When we finally broke the kiss, he pressed his forehead to mine. “I’ll do it.”
“Denied,” the demon said without any concerns.
He would receive his sacrifice, or he would keep consuming the world. He won either way.
When I faced the demon, he opened his jaws. His maw was like a fiery inferno, and if it weren’t for the jagged teeth around the edges, I wouldn’t even recognize it as a mouth. It more closely resembled staring down into a volcano.
Holding Mac’s hand, I took a single step towards the beast, towards my end. Then I took another, and another.
My fingers slipped from Mac’s hand.
“Gracie, please,” he said.
It didn’t matter if he swooped in and took me away from all this. The beast would reach us before long, and we would disappear with the entire planet.
It was me, or everyone. The beast demanded a sacrifice, one that was given and accepted in equal measure.
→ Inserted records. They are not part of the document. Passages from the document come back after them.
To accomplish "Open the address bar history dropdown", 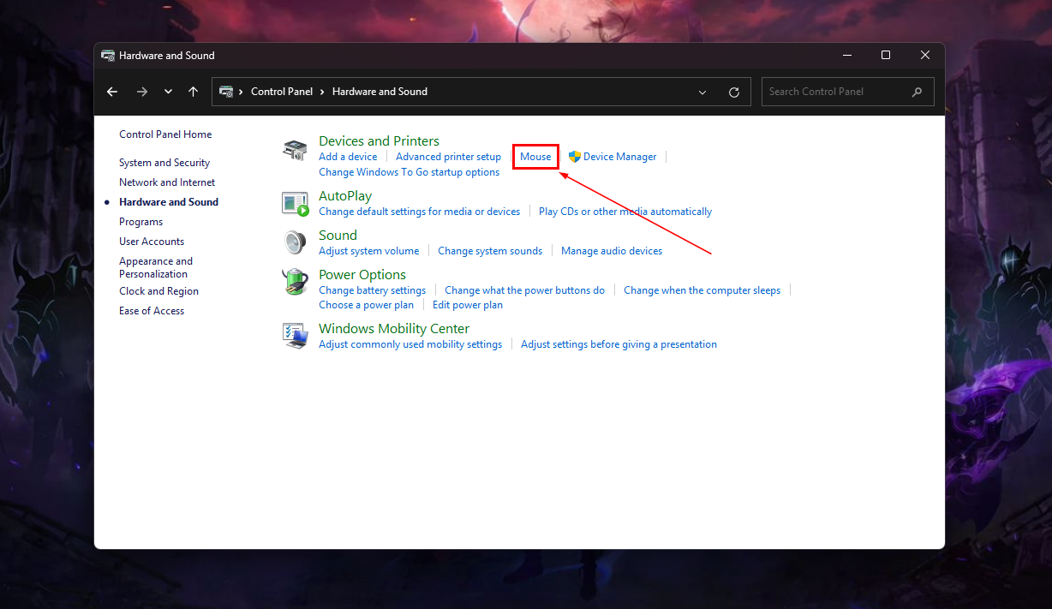I will (702, 92).
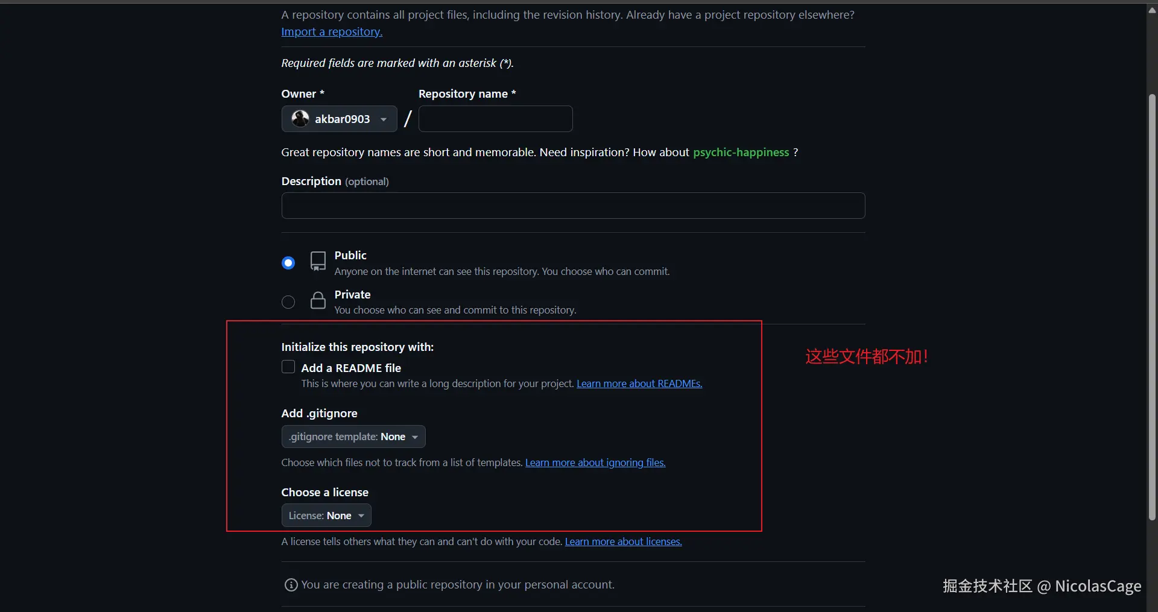Image resolution: width=1158 pixels, height=612 pixels.
Task: Click the info icon beside public repository notice
Action: point(291,585)
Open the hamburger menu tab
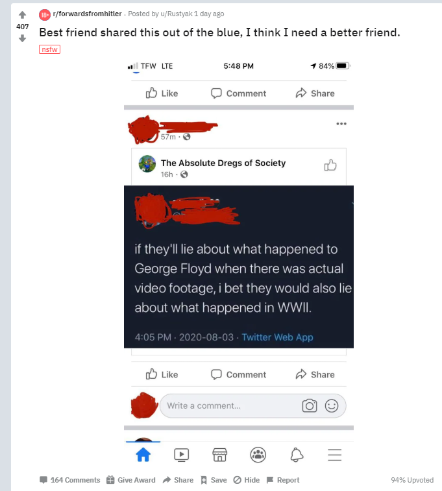 coord(334,455)
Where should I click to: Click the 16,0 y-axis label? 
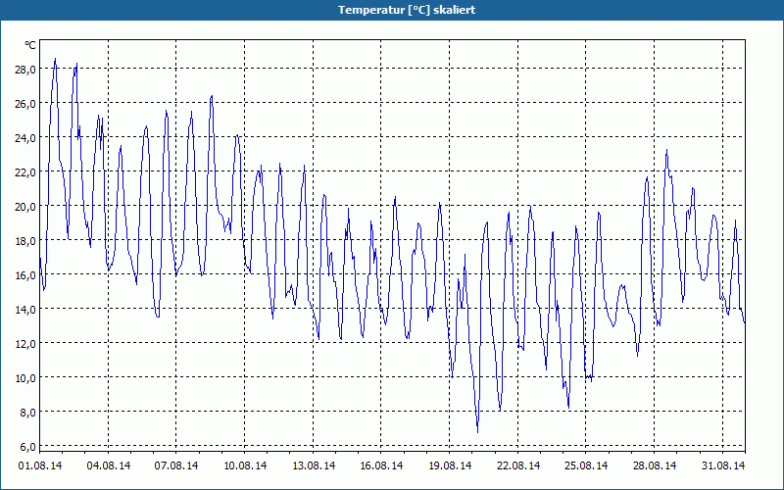[25, 275]
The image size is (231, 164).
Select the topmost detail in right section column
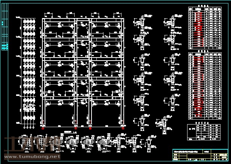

I took another step. My footing slipped. I landed on my ass and slid down the incline, headed straight for the gaping jaws of the demon. My scream mingled with those of Mac and Lexi behind me.
My arm tugged back, halting me. My feet dangled over the edge of the pit, right before I toppled into the beast’s mouth.
I looked up expecting to see Mac, then startled.
Robert, caked in blood and covered in bruises, stood over me, holding my arm. If he let go, I would tumble over the rim and never be seen again.